Senator
- In office 27 April 1938 – 7 September 1938
- Constituency: Labour Panel

Personal details
- Died: 2 October 1985 (age 68–69)
- Party: Fianna Fáil

= Gilbert Hughes =

Irish politician

Gilbert Hughes (by 1917–2 October 1985) was an Irish Fianna Fáil politician who served as a senator in the brief 2nd Seanad of 1938, and as a member of Dublin City Council from 1948 until 1969.

Hughes worked as a labourer and later an insurance agent; he lived in North Wall and later Raheny in Dublin. He joined Fianna Fáil in the 1920s. He supported Éamon de Valera at the party's 1933 ardfheis regarding the replacement of the Free State Seanad, and welcomed de Valera to the party's aeríocht in Dalymount Park in 1935. In 1937 he was Secretary of the North Dock party cumann that objected to Kathleen Clarke's criticism of the new Constitution.

In March 1938, the first election was held for the Seanad created by the Constitution. The Labour Party and Irish Congress of Trade Unions boycotted the election in protest at the inclusion of the tiny pro-Fianna Fáil Ballingarry Cottage Tenants' Association as a nominating body on the Labour Panel. In consequence, de Valera as Taoiseach was required to add three names to the nominating bodies subpanel of the Labour Panel to reach the minimum of six candidates. Hughes was one of these three. Under the rules of the time, the 132 candidates from all ten subpanels were listed on a single ballot, with the 43 senators indirectly elected via single transferable vote by an electoral college comprising 330 public representatives. Hughes was elected despite receiving zero first preferences, by receiving more transfers than one of the three Ballingarry Cottage Tenants' Association candidates. As a senator, he voted for Pádraic Ó Máille as Leas-Cathaoirleach, and spoke against a commission of inquiry on agriculture, but in favour of a select committee on rural labourers. He expressed little hope for vocational organisation but did not oppose de Valera's proposed commission on the topic.

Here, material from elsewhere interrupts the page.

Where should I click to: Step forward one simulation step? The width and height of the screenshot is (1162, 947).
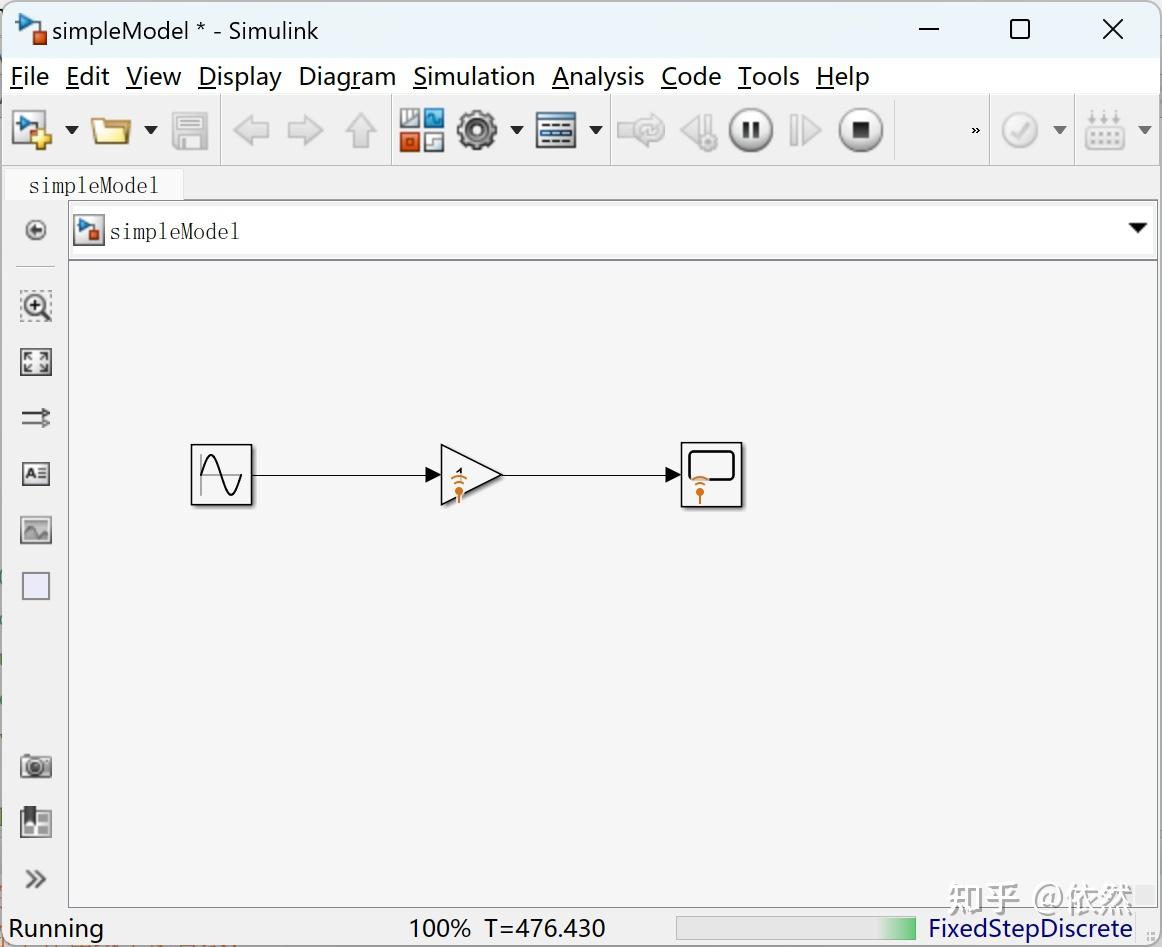point(806,130)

The 2nd Seanad was dissolved after the June 1938 Dáil election. Hughes did not stand in the August 1938 election for the 3rd Seanad, which was not subject to a Labour boycott. He stood unsuccessfully on the Labour Panel in the 1943 and 1948 Seanad elections.

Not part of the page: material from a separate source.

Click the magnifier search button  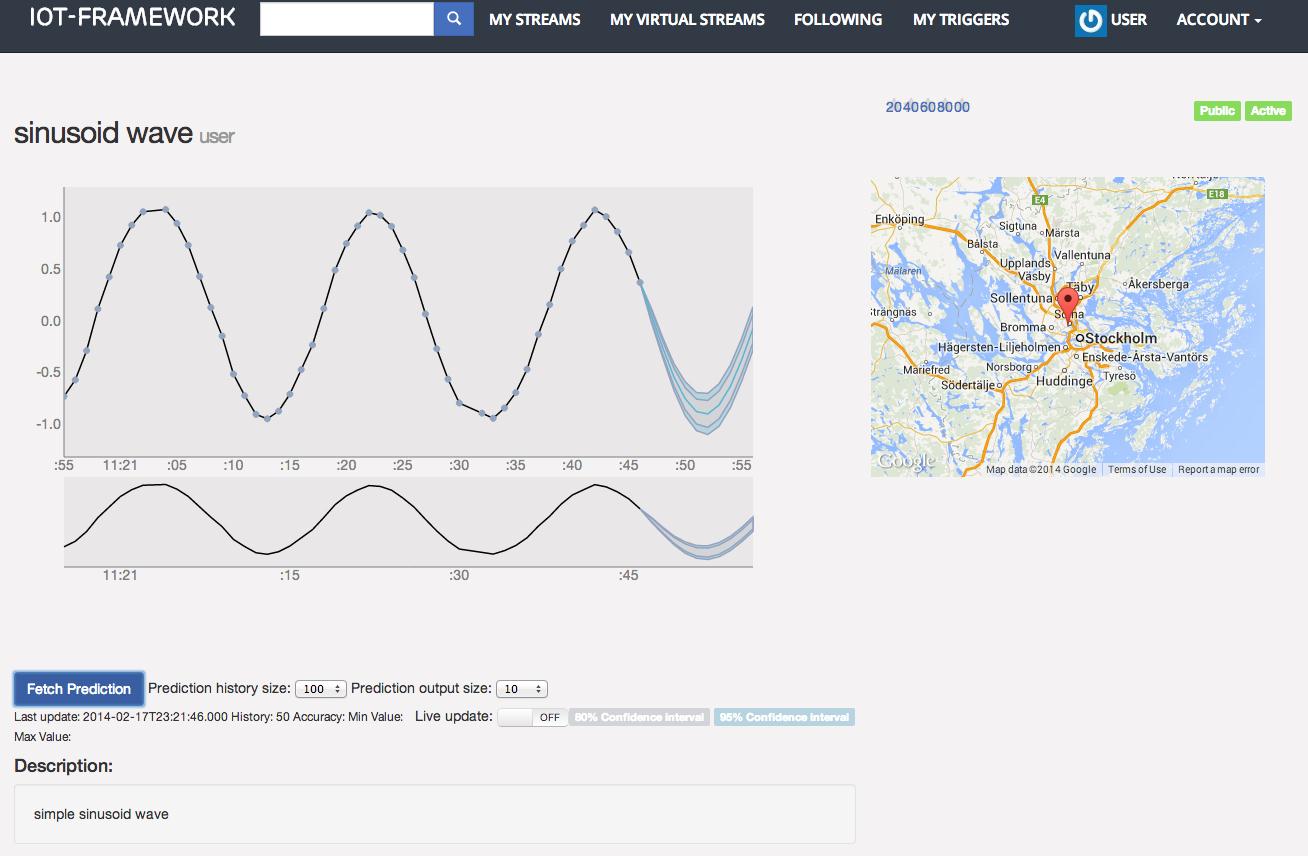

Hughes stood unsuccessfully in the 1945 election to Dublin City Council in the No. 2 local electoral area. When his successful party running mate, J. J. Hannon, died in 1948, Hughes was co-opted to fill the casual vacancy. He retained his seat at the local elections of 1950, 1955, 1960, and 1967. He was among those who nominated Charles Haughey to stand in the 1954 general election. In 1958 he opposed the removal of the An Tóstal monument from O'Connell Bridge. At the 1959 Fianna Fáil ardfheis he alleged people in Dublin were dying after failing the means test for public medical care; the Dublin Board of Assistance publicly asked him for more evidence. In 1960 he was appointed to the council's Health Authority. Hughes remained on the city council until Kevin Boland as Minister for Local Government dissolved it in 1969 for failing to strike an adequate rate. The city was administered by an appointed commissioner, John Garvin. Fianna Fáil councillors supported the dissolution, whereas the majority argued the Fianna Fáil government contributed proportionately less from the Central Fund to Dublin Health Authority than to other local authorities.

In 1972 Hughes, no longer a councillor but still a peace commissioner, corresponded with Taoiseach Jack Lynch and minister George Colley about the Fifth Amendment of the Constitution, which removed the "special position of the Catholic Church". After the 1973 general election, minister Jim Tully replaced John Garvin with a panel of commissioners comprising the former city councillors, to serve until the council was restored after the 1974 local election, in which Hughes did not stand.